The significance of developing programs that act as correctional interventions, that address the needs of gang members, particularly as it relates to the development of prosocial support networks, is a particularly poignant subject (Huebner, Varano, & Bynum, 2007). Without complete commitment and community support, programs such as these fail due to lack of funding and the unavailability of resources needed to keep the programs operational.
Truly effective reintegration programs should be coupled with community-wide interventions designed to improve neighborhood economies, encourage maintenance of treatment services and develop prosocial support networks (Huebner et al., 2007).
The important aspect of any reintegration, suppression or restorative justice program is the ability to address the needs of individuals on an ongoing basis as they transition from their prison community and re-enter society. Being able to identify and address behavioral and high-risk behaviors before they reach the tipping point is even better. However, until we as a society are willing to invest ourselves in understanding that the road to effective deterrence and offending desistance is a long-term proposition, we will continue to provide shallow programs and hollow promises.

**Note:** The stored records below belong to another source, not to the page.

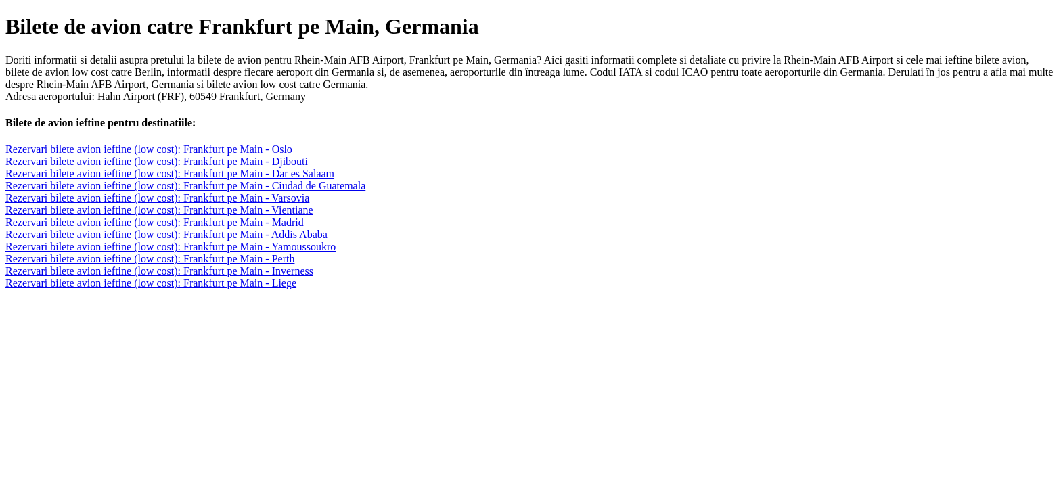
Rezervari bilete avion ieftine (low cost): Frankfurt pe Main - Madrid (154, 222)
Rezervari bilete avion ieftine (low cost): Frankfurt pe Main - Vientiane (159, 210)
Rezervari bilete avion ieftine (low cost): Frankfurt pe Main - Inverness (159, 271)
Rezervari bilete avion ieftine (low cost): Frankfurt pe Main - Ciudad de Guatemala (185, 185)
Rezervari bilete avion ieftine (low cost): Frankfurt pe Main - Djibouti (156, 161)
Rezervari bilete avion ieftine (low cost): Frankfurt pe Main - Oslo (148, 149)
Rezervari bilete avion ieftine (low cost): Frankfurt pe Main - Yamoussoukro (170, 246)
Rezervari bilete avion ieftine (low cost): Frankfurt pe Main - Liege (150, 283)
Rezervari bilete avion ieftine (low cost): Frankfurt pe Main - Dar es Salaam (169, 173)
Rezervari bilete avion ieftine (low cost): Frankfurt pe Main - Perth (149, 258)
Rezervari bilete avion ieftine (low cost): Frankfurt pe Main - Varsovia (157, 198)
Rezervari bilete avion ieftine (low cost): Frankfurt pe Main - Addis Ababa (166, 234)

Huebner, B. M., Varano, S. P., & Bynum, T. S. (2007, April, 27). Gangs, guns, and drugs: recidivism among serious, young offenders. American Society of Criminology, 6(2), 187-222.
Koffman, S., Ray, A., Berg, S., Covington, L., Albarran, N. M., & Vasquez, M. (2009). Impact of a comprehensive whole child intervention and prevention program among youths at risk of gang involvement and other forms of delinquency. National Association of Social Workers, 239-245.
Linden, R. (2010). Comprehensive approaches to address street gangs in Canada [Policy Brief 014]. Manitoba, Canada: Her Majesty the Queen in Right of Canada.